Dedekind cuts and circularity Can someone help me understand the concept of Dedekind cut? I'm having trouble understanding it because it appears that in order to understand what Dedekind cuts are I already must have a very developed idea of real numbers. For example, the picture of a cut is the set of rationals smaller than a real number. Also, when I examine the definitions of addition and multiplication, they seem kind of like randomly constructed definitions, I don't think "yes, this definition really defines the addition". It seems I have to prove that the definition corresponds to some concept of addition and multiplication of real numbers that is already very understood. Thanks.
 A: There are all sorts of things going on here, so it is difficult to untangle them.

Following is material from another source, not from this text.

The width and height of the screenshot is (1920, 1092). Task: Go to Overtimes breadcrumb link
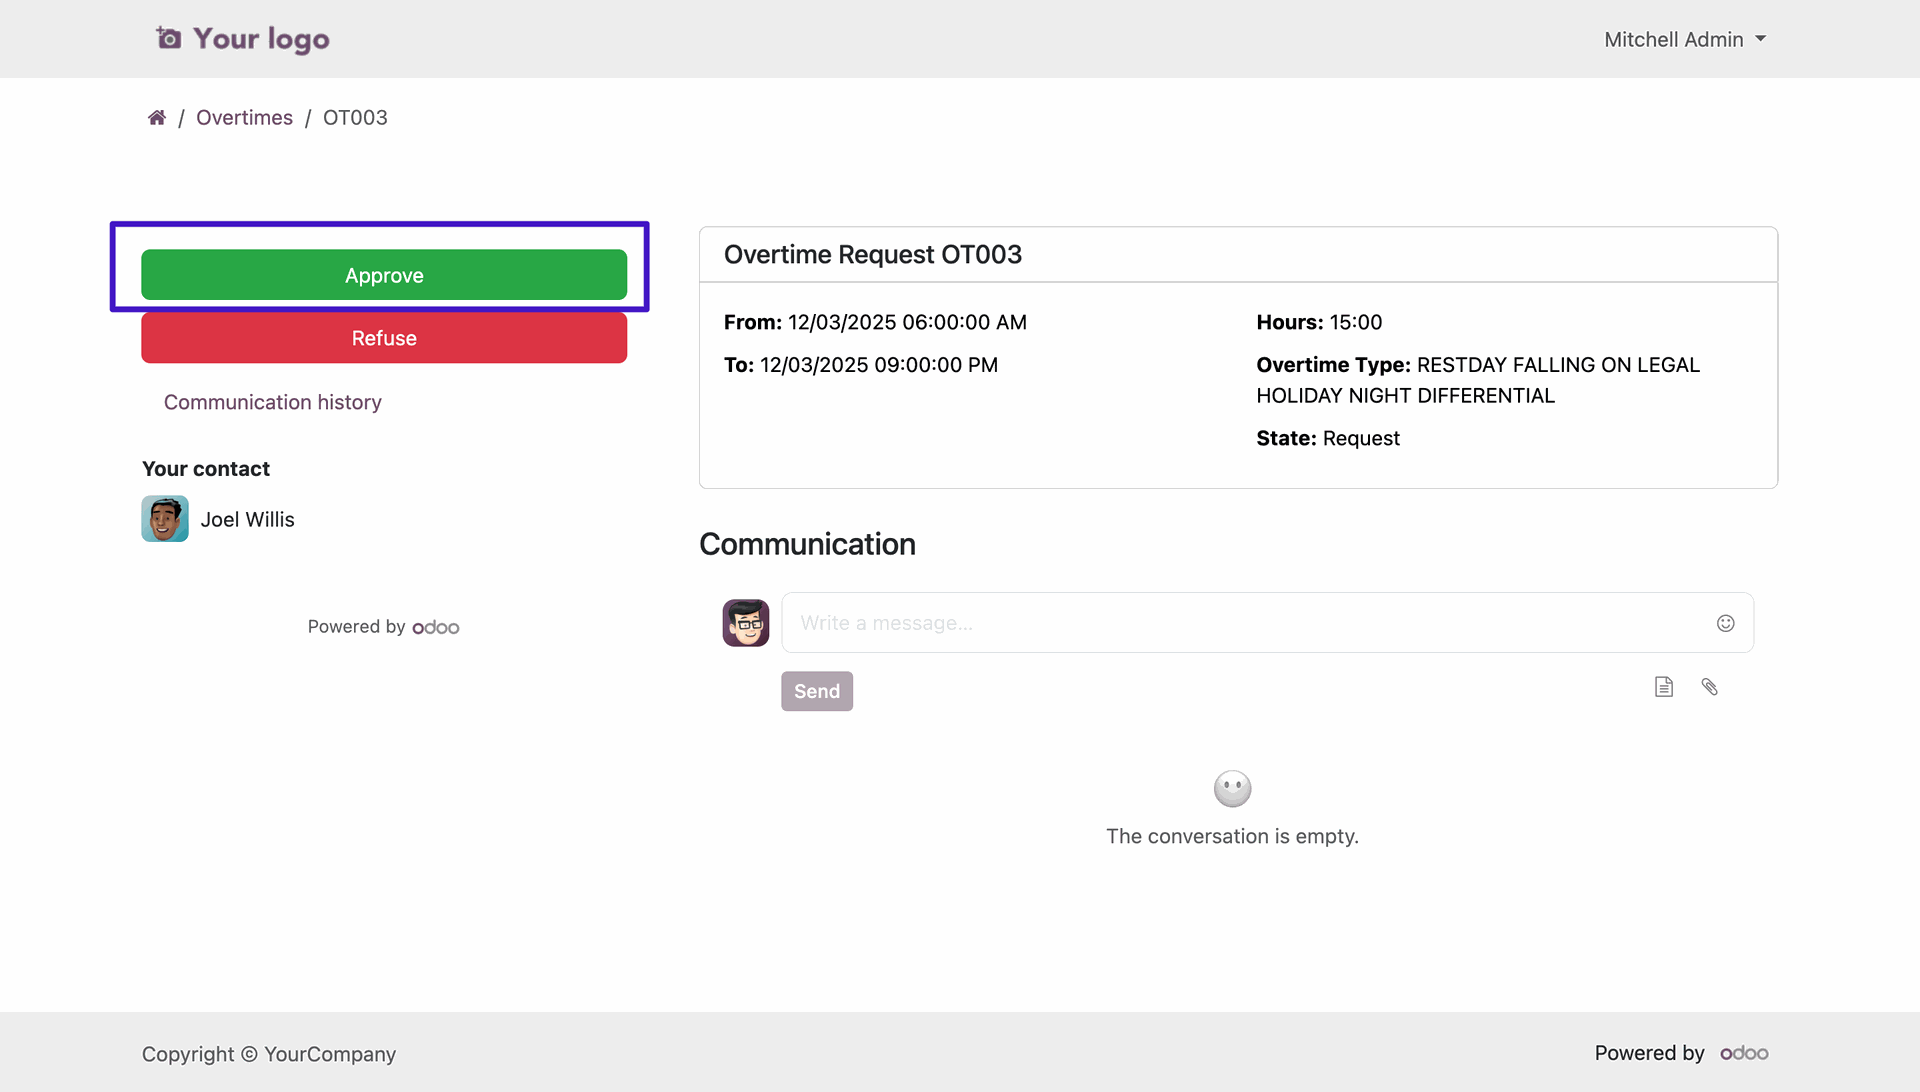click(x=244, y=118)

We do have an intuitive idea of the real numbers as being "the complete number line with no gaps". We know that this isn't the rational numbers because they don't include $\sqrt 2$. But we have also an idea that the rationals are dense, so we ought to be able to get as close as we want to any number on the line by choosing a suitable rational number. Actually we notice that any number $x$ on the line divides the rational numbers into two disjoint sets - the rational numbers $\le x$ and the rational numbers $\gt x$. And that is all the rationals. Different points on the line give different sets of rationals.
With that intuition in mind, we turn the idea around. If we have two disjoint sets of rationals $L$ and $R$ which between them contain all the rationals and where every member of $L$ is less than every member of $R$ (and depending on treatment we might say that $R$ has no least element), we imagine there might be a gap between $L$ and $R$, so we need a number to fill the gap which we might call $L:R$. In this way we have defined some new numbers on the line which fill in all the gaps.

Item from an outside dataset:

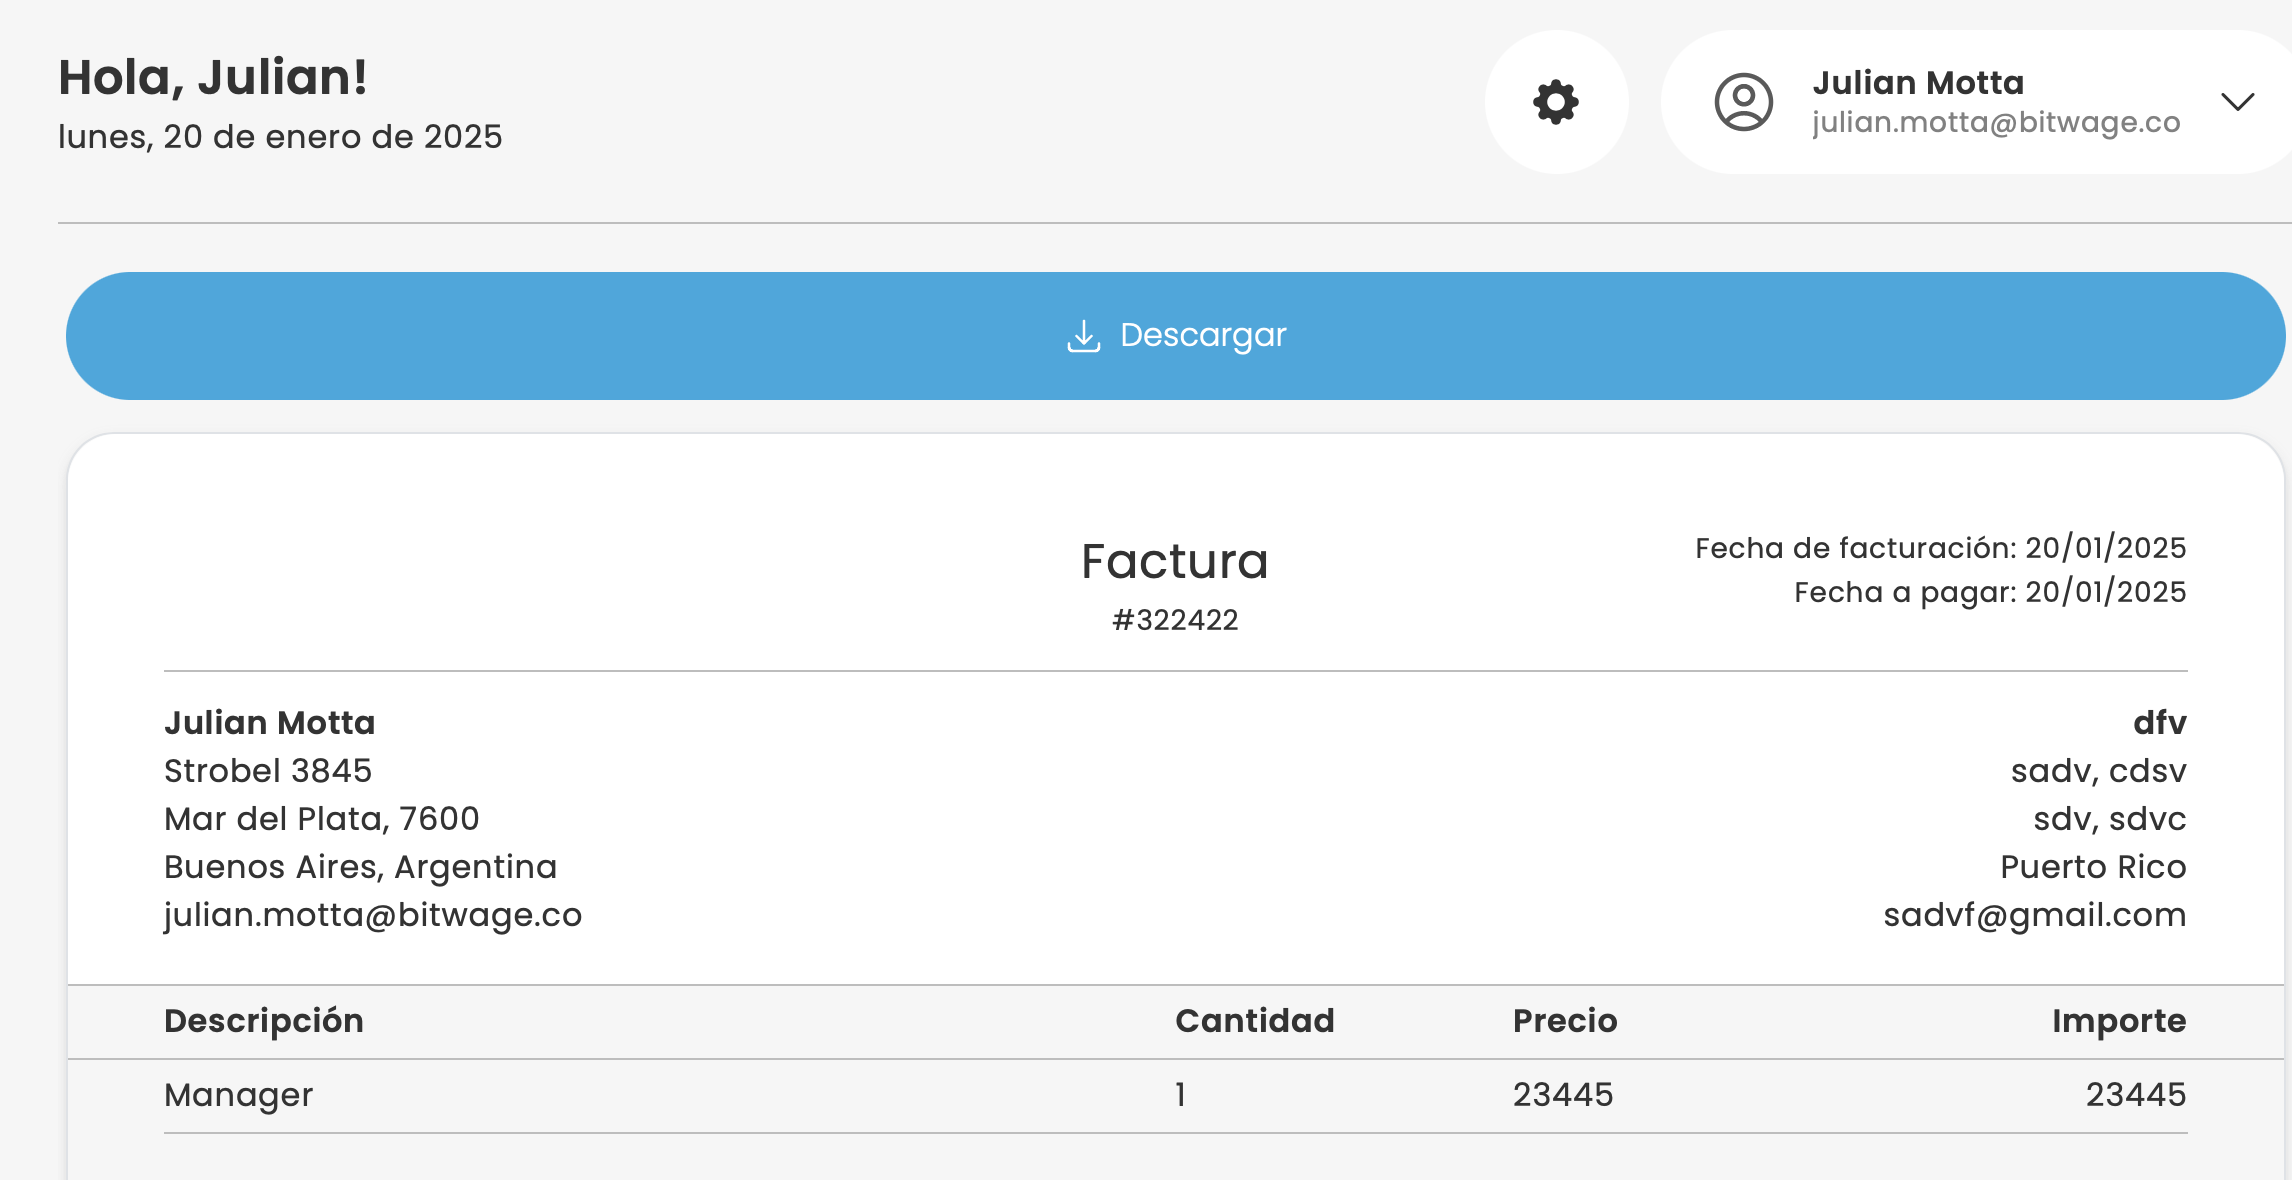
Task: Expand the Julian Motta account dropdown chevron
Action: click(x=2237, y=102)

But are they numbers? We know that the rational numbers obey the basic laws of arithmetic (the axioms for a Field). And each of the gaps we've identified is very close to a lot of rational numbers, so we hope they will work for the new numbers - but we need to check.
Then the numbers are on a line, so we need to check they are properly ordered, so that our intuition about the line is satisfied.
Then we were worried about gaps in the line - have we managed to fill them all? We need to check that the new numbers are complete.
So we show that our construction gives us a complete ordered field - the Real numbers. We could have given an abstract definition of such a thing, and hoped that it would exist. The Dedekind construction shows that it does - in essence it is an existence proof - it tells us that we can choose our system of numbers to have the good properties we wanted it to have.
In another part of the forest we can show that there is, up to isomorphism, only one complete ordered field - a proof of uniqueness - so when we talk about Real numbers, all our definitions and constructions are equivalent. That too is very useful - we know what we are talking about.
A: I'm going to give a slightly different perspective to try to answer the underlying question. Dedekind cuts aren't "the real numbers", as if there were only one collection of numbers that can fulfill that role. What Dedekind cuts do is to give one of many different ways to construct a collection that has all the properties of real numbers that had been previously 'known' or rather assumed. For example we could use axioms to stipulate real arithmetic and the 'fact' that any set of real numbers with an upper bound has a least one. However, how do we know that there really is such a collection of objects satisfying the axioms? That last 'fact' is in fact not one that is obviously true. But if we accept the existence of the field of rational numbers, then we can indeed construct its completion which we can then prove to satisfy that fact.
Besides Dedekind cuts, another way to construct 'real numbers' is to use Cauchy sequences of rationals, which may or may not seem more natural in the sense that we generally do use such approximation sequences to approximate real numbers in the real world. Furthermore, the operations we need to define on these Cauchy sequences to get arithmetic and supremum are natural as well.
If constructing 'real numbers' is the only goal, then any way would do, because we can subsequently prove that any such collection is essentially unique, meaning that any two such collections are isomorphic, and furthermore that the isomorphism itself is unique. This means that we don't gain or lose anything at all by using one construction over another, and hence we can call any such collection as "the real numbers".
However, Dedekind cuts do have something to offer that Cauchy sequences don't. They can be used to complete any total order, although there is no arithmetic. On the other hand, Cauchy sequences are more constructive in a certain sense. There is an interesting question at Math Overflow on a set theoretic model where they are different.
A: Consider the subset of Dedekind cuts in which the left-hand cut has a greatest element (or right-hand cut has a least element, depending on whose definition you used).  That is, consider the cuts that correspond to rational numbers.  You should be able to make definitions of addition and multiplication of these cuts that match the existing definitions of addition and multiplication of rationals.  That is, it makes sense to define addition and multiplication of cuts in such a way that the sum of the cuts corresponding to rational numbers $p$ and $q$ is the cut corresponding to $p + q$, and the product of those two cuts is the cut corresponding to $pq$.
If you do that, then the definitions of addition and multiplication of irrational cuts should make sense.